In its written order, the trial court concluded that although "he is not currently dangerous due to the structure and supervision he is receiving, [King] needs to gain the tools to learn to cope without violence. [King's] continuing conversations of morbidity and violence indicates to the Court an underlying propensity for dangerousness."

King contends that the only evidence presented to support a finding of dangerousness concerned his future, rather than his present, potential to cause harm. Specifically, King points out that the opinion testimony predicted that if King were discharged from the hospital:

"[H]e would discontinue the current medications... refuse to participate in any kind of outpatient treatment ... develop increasing frequency in severity of psychotic symptoms, and within a reasonably short period of time, ... two to three months, would confront an innocent citizen, [and] place him or her in a situation of potentially lethal danger." (emphasis added)

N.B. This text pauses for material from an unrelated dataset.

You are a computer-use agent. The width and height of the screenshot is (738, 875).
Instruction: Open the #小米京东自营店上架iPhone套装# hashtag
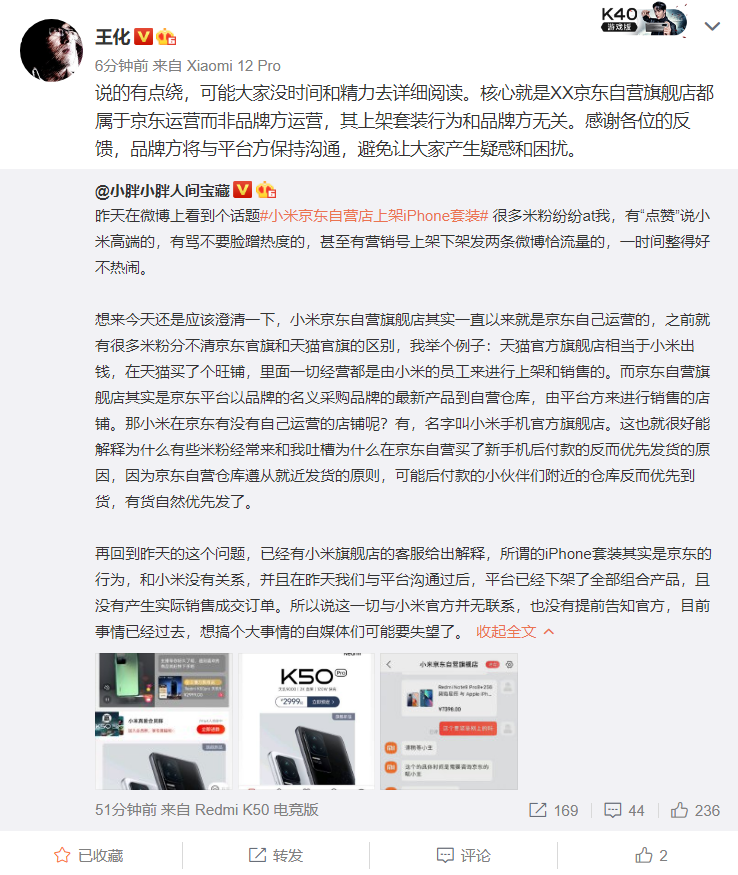click(375, 216)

Here, the facts are very similar to those deemed sufficient for a finding by clear and convincing evidence of present danger to others in People v. Stevens, supra. King was mentally ill because of alcohol and petroleum substance abuse, but he denied any mental illness, and had declined or would not follow through treatment on a voluntary basis. Further, there was expert testimony as to his potential dangerousness when he is out of treatment and that he had threatened others, including a police officer, with weapons. In addition, King had a history of prior hospitalizations, had experienced eposides of acute psychosis, and, even in the hospital setting, continued to fantasize concerning the perpetration of violence.

We conclude that, based on the totality of the evidence including the psychologist's professional opinion as to respondent's potentiality for danger, the court was justified in ordering continued involuntary treatment. See Perreira v. State, 768 P.2d 1198 (Colo.1989); People v. Stevens, supra.

The evidence here is sufficient to distinguish this case from People in Interest of Bucholz, 778 P.2d 300 (Colo.App.1989), in which the only question was the possibility of Bucholz's becoming gravely disabled and in which no issue of a propensity for violence to others was presented.

Accordingly, we perceive no error in the court's certification of King for involuntary long-term mental health treatment.

The order is affirmed.

PIERCE and HUME, JJ., concur.


[*] This previously Unpublished Opinion announced May 3, 1990 is selected for Official Publication June 7, 1990.